Start of SOURCE DATA
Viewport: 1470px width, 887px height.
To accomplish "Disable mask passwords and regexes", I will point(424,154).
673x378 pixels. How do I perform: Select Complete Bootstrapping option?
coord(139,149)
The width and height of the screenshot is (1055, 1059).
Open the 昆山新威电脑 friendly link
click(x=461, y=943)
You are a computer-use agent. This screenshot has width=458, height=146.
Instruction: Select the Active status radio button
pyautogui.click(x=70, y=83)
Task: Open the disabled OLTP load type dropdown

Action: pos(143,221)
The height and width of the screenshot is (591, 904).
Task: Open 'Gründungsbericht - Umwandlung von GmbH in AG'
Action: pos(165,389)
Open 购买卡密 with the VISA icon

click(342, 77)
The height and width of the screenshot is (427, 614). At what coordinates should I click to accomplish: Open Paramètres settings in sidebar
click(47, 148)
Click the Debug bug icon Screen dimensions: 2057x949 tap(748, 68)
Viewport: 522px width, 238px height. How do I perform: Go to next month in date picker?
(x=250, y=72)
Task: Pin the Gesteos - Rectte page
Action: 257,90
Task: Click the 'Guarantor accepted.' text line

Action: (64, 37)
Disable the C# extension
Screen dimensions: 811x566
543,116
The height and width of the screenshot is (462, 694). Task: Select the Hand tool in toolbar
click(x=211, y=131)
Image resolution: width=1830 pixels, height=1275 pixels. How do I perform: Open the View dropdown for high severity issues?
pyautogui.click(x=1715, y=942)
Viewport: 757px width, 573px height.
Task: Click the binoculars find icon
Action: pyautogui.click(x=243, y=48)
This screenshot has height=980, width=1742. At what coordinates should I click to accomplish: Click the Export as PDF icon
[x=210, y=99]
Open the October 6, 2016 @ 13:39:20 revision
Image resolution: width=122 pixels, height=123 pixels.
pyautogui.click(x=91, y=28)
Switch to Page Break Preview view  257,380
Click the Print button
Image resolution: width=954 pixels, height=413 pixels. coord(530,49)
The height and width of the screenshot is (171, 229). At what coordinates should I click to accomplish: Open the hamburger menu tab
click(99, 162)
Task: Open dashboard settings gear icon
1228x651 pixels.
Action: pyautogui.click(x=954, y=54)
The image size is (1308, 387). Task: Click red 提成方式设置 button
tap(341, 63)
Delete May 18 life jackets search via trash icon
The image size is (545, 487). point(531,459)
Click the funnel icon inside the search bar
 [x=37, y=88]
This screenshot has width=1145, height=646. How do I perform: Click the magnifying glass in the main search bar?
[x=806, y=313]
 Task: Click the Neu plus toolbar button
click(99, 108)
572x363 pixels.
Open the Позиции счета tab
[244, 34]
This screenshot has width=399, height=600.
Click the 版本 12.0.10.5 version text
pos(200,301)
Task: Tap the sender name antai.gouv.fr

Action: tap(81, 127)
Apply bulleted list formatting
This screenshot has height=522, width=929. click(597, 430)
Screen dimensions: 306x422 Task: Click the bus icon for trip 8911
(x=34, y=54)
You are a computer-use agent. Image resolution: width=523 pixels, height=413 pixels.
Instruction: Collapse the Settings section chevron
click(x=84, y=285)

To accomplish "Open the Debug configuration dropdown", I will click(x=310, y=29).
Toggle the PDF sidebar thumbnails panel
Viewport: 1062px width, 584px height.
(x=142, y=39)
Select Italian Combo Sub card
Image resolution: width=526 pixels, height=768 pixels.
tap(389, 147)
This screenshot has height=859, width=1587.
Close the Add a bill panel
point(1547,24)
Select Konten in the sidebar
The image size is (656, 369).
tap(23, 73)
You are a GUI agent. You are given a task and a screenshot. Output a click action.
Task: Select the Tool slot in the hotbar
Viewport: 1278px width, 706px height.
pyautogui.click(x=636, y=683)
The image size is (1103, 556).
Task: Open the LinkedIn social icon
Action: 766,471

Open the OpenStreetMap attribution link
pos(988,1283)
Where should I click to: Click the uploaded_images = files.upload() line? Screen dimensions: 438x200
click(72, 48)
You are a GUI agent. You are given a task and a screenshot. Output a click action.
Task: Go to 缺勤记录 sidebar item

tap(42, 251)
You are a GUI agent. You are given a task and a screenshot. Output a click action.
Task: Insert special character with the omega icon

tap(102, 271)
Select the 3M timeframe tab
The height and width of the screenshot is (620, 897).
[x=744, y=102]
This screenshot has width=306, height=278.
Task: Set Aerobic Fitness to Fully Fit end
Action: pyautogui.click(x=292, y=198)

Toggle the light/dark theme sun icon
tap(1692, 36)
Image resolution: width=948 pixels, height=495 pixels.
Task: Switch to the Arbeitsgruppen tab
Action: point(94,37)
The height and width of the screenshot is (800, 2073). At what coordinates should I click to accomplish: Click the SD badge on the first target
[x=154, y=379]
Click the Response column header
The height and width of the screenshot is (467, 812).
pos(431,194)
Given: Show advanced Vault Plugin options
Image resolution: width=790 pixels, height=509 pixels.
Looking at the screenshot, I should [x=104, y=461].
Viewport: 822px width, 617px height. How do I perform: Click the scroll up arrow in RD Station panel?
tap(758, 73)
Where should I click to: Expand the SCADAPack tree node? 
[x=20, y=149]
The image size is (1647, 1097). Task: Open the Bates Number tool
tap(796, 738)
End of SOURCE DATA
§ **THE TASK**
Could you turn the records, starting at the line that contains "Open the OpenStreetMap attribution link" and ending at the line that contains "tap(102, 271)", into a two-column CSV with the columns "text" and "answer"? Use one row per record, put each value in one quoted field, and replace line breaks with spaces.

§ **WRITTEN REPLY**
text,answer
"Open the OpenStreetMap attribution link","pos(988,1283)"
"Where should I click to: Click the uploaded_images = files.upload() line? Screen dimensions: 438x200","click(72, 48)"
"You are a GUI agent. You are given a task and a screenshot. Output a click action. Task: Go to 缺勤记录 sidebar item","tap(42, 251)"
"You are a GUI agent. You are given a task and a screenshot. Output a click action. Task: Insert special character with the omega icon","tap(102, 271)"